→ Sağlanan metin
===
Genel olarak büyükşehir belediyelerinin farklı sosyal gruplara yönelik çeşitli faaliyet ve hizmetleri olduğu görülüyor. Bununla birlikte gelişime açık birçok alan da bulunuyor. Stratejik planın farklı sosyal gruplar için ayrı ayrı, veri temelli ve hepsinin katılımı ile hazırlanması yürütülecek faaliyetlerin doğru şekilde belirlenmesini, kaynakların adil bir şekilde tahsis edilmesini ve hizmetlerin beklenen etkiyi ve memnuniyeti yaratmasını sağlar. Bu açıdan örneğin, güncel faaliyetleri bulunmasına rağmen, 27 belediyeden sadece 9 tanesi mevcut durum analizini sosyal grupların talep ve önerilerini kapsayacak şekilde yapmış.

Bütünsel/entegre bir bakış açısı, sadece hedeflerin belirlenmesinde değil, sonuçların değerlendirilmesinde de veri temelli olmayı gerektirir. Büyükşehir belediyelerinin de gündemlerini belirlerken mevcut durum içinde hizmet verecekleri grupların ihtiyaçlarını tespit etmesi, uygun kararlar alması, bunları etkili ve verimli şekilde uygulaması ve sonuçları da yine verilere dayanarak değerlendirmesi önemlidir. Ancak bu şekilde belediyeler ile vatandaşlar arasında güven ve memnuniyete dayanan bir ilişki kurulabilir. Aynı zamanda kurumsal gelişimin önünü açacak, gelişmesi gereken alanların tespiti ile doğru konularda yatırım yapılmasını sağlar.
===
→ Verilen satırlar
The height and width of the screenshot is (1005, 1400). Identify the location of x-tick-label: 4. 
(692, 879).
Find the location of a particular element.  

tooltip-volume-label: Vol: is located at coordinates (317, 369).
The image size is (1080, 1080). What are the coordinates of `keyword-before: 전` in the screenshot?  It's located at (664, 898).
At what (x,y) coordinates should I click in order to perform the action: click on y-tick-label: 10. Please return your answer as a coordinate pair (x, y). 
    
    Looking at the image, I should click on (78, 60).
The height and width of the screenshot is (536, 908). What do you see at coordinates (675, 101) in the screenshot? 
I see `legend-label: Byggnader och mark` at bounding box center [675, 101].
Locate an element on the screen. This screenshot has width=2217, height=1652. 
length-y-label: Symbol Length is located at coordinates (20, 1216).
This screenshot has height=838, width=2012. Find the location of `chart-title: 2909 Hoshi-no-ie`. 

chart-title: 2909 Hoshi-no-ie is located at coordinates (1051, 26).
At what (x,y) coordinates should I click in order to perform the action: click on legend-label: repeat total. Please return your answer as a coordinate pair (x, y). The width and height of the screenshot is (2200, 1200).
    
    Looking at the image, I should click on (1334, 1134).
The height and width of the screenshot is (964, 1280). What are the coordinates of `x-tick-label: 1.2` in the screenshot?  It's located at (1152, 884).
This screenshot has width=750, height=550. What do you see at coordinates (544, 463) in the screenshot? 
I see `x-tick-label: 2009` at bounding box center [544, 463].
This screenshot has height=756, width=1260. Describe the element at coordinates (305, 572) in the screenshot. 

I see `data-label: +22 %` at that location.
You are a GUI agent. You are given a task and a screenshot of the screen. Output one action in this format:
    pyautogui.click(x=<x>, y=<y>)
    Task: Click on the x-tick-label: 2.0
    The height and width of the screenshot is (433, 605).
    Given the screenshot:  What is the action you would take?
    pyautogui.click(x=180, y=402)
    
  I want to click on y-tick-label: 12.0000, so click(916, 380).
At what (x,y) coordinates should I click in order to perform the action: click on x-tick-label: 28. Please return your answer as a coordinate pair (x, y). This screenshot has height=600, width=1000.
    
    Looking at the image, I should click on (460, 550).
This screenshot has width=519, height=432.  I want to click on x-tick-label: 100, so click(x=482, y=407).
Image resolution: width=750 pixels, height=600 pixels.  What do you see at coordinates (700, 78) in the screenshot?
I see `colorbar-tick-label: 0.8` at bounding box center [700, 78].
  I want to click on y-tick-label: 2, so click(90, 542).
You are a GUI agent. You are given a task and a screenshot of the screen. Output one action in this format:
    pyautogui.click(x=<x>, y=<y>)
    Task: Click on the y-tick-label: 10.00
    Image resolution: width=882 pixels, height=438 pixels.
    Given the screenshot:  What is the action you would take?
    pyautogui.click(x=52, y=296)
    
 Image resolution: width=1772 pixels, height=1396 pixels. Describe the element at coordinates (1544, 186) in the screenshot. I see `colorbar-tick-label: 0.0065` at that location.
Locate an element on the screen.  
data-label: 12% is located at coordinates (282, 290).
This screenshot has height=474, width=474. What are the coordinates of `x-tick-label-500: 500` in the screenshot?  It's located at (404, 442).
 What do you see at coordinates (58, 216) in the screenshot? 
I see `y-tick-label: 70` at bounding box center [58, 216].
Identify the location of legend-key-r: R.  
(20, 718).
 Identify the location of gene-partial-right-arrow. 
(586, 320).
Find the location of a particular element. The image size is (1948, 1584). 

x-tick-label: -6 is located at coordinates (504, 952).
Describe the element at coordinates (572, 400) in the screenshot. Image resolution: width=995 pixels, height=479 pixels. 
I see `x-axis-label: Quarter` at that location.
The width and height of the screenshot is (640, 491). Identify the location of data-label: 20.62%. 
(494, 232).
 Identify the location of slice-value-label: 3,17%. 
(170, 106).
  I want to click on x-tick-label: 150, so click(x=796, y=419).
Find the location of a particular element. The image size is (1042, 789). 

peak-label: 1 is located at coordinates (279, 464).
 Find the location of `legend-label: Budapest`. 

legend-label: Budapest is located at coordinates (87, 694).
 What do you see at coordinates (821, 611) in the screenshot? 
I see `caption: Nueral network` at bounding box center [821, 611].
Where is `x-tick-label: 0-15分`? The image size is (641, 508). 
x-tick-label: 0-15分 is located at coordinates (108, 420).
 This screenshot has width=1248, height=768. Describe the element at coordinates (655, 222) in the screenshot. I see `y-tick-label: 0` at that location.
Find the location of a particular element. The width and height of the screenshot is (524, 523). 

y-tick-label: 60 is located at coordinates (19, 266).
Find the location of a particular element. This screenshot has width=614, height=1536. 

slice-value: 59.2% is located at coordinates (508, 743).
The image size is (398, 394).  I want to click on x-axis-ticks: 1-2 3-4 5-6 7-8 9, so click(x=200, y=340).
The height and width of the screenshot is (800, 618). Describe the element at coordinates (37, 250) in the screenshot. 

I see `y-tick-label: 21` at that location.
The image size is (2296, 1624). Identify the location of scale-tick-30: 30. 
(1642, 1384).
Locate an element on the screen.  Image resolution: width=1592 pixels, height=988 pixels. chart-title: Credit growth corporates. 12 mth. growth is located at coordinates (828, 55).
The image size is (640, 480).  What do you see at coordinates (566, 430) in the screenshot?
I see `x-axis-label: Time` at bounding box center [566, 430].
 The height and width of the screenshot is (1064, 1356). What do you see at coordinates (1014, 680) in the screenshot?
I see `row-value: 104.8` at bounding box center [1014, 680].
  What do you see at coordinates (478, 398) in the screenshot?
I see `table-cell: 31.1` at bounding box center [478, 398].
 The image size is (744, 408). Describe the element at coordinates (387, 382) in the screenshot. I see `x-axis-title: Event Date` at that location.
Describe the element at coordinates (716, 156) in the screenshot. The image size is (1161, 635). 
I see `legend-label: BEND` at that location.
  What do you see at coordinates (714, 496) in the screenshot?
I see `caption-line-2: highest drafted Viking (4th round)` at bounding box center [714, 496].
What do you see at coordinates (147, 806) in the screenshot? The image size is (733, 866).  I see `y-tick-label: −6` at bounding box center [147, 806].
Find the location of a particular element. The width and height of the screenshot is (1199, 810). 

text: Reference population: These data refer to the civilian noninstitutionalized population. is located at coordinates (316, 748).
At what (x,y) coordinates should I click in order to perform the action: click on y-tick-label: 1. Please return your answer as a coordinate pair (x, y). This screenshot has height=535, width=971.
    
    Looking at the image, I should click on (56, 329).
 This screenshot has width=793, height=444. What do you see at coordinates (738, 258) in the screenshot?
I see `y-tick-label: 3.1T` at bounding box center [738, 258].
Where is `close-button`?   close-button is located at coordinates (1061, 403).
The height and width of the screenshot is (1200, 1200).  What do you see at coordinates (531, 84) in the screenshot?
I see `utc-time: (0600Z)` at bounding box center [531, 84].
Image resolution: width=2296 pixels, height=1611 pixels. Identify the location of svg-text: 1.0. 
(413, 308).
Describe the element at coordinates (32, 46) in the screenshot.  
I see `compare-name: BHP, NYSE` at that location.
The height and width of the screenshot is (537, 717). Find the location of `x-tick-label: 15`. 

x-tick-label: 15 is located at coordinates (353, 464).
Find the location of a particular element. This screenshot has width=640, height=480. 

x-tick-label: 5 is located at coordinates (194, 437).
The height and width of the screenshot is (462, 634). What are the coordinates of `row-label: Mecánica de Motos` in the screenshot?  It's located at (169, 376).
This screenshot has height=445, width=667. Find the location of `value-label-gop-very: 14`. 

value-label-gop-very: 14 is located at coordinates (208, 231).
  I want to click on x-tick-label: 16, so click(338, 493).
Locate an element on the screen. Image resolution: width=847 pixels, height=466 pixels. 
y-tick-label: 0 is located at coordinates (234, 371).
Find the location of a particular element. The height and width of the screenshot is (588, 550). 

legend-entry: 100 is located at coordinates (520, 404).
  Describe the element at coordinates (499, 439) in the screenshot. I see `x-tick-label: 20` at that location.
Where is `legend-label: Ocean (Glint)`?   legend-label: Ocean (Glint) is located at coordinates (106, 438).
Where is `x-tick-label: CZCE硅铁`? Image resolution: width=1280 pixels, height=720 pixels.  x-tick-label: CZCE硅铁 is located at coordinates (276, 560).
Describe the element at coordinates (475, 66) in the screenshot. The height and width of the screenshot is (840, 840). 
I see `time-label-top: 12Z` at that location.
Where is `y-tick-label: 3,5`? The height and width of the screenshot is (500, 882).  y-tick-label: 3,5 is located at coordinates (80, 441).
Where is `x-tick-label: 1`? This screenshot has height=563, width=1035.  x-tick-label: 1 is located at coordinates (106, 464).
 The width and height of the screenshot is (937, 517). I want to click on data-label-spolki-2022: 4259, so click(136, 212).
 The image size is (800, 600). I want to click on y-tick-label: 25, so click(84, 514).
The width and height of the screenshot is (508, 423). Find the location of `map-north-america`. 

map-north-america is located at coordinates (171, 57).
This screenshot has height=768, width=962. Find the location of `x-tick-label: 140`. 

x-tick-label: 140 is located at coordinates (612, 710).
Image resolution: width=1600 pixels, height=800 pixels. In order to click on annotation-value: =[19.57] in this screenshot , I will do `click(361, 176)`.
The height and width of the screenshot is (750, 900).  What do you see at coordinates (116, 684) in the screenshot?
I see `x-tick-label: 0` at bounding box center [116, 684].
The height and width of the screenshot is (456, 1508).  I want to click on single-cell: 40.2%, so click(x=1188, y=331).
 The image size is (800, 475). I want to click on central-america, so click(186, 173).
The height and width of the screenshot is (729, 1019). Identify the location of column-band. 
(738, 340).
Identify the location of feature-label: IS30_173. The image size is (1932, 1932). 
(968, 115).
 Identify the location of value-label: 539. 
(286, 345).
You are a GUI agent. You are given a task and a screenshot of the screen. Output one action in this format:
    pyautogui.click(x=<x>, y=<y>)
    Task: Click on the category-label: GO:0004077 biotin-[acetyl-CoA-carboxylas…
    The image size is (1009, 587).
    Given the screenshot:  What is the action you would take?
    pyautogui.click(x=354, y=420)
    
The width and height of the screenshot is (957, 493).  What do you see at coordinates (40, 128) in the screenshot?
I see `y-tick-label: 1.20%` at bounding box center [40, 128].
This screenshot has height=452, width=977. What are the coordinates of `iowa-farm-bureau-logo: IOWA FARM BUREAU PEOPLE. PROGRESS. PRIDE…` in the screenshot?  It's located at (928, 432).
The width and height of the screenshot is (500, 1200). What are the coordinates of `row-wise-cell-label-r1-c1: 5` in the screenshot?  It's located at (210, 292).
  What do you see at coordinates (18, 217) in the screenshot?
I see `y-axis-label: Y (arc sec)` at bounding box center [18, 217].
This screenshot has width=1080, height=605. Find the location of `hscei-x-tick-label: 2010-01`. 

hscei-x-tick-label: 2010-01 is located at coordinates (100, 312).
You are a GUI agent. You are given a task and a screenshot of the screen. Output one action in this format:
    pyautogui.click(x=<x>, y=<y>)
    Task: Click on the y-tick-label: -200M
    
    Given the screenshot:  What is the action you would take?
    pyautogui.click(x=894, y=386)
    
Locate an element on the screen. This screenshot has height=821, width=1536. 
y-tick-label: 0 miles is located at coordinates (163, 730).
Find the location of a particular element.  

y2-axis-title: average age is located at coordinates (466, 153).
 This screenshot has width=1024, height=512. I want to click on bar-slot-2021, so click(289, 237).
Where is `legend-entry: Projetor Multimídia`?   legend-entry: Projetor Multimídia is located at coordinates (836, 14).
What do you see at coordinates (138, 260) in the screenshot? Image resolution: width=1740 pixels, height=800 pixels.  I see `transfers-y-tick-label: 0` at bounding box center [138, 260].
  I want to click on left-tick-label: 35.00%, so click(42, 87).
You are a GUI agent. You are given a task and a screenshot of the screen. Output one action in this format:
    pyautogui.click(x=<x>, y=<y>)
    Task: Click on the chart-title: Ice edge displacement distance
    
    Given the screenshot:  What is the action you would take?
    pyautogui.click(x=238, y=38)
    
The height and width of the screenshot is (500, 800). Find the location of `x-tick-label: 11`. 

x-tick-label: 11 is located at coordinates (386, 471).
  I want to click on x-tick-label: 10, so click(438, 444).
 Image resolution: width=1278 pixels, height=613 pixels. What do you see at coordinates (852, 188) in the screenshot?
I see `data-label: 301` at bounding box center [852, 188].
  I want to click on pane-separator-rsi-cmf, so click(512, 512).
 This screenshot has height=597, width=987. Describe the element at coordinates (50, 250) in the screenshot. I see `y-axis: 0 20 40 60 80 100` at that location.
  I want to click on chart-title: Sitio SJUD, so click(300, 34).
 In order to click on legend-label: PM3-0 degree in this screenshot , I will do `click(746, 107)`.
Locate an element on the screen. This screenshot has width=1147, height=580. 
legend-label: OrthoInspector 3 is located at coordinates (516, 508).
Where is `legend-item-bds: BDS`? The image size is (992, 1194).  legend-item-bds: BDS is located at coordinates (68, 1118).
===
→ Alıştırma amacı
Büyükşehir belediyelerinin sosyal gruplara yönelik hizmetlerini ve stratejik planlamasını ele alan metni, bittiği yerden itibaren devam ettiriniz. Satırların bu çalışmada hiçbir işlevi yoktur.

→ Görev sonucu
Mevcut durum analizi ve hedeflerin belirlenmesinde, adillik ve kapsayıcılık ilkesini gözeterek ve veri temelli geliştirilecek bir yaklaşım, büyükşehir belediyelerinin faaliyet alanlarında gelişimi sağlayabilir.
Aşağıdaki sonuçlar bu gelişim alanlarına işaret ediyor:
- 15 belediyenin kadın eşitliğine yönelik herhangi bir faaliyeti olmamış.
- 13 belediyenin evsizlere yönelik herhangi bir faaliyeti olmamış.
- 16 belediye çocukların korunmasına yönelik herhangi bir hedef belirlememiş.
- 12 belediye çocuklar için kreş veya yuva imkânı sunmuyor.
Sürdürülebilir kalkınma büyükşehir belediyelerinin yaşam kalitesiyle ilgili katkı sağlayabileceği bir diğer önemli alan. Bu alanda BM Sürdürülebilir Kalkınma Amaçları küresel ölçekte sunulmuş değerli bir yol haritası.
Sonuçlara Sürdürülebilir Kalkınma Amaçları açısından baktığımızda:
- 20 belediyenin misyon, vizyon veya ilkelerinde sürdürülebilirlik ya da ilgili kavramlar yer alıyor.
- 27 belediyenin hepsi stratejik planlarında Birleşmiş Milletler’in (BM) sürdürülebilir kalkınma vizyonu ile örtüşen ekolojik, ekonomik ve sosyal hedefler belirlemiş.
- 22 belediye stratejik planında sürdürülebilir şehir amacı (SKA 11) ile bağlantılı hedef veya faaliyetler tanımlamış.
- 5 Belediye stratejik plan amaç veya hedefleri ile SKA’lar arasında ilişki kurmuş.
- 2 belediye faaliyetlerini SKA’lar ile ilişkisi açısından değerlendirmiş.
Buna göre büyükşehir belediyelerinin hedef, faaliyet ve bütçelerini, küresel ölçekteki vizyon ve amaçlar ile ilişki/uyum bakımından değerlendirmesi gerekiyor. Aynı zamanda ulusal üst politika belgelerinde de temel alınmış olan SKA’lar ile kurulacak ilişki, belediyelere rehberlik etmekle birlikte uluslararası iş birliklerinin de önünü açacaktır.
Sürdürülebilir kalkınma açısından belediyelerin gündem ve faaliyetlerini değerlendirdiğimizde ise şu sonuçlara ulaştık:
- 19 belediyede kalkınmaya dönük meclis ihtisas komisyonu bulunuyor.
- 18 belediyede sürdürülebilir kalkınma konusundan sorumlu bir müdürlük veya birim bulunuyor.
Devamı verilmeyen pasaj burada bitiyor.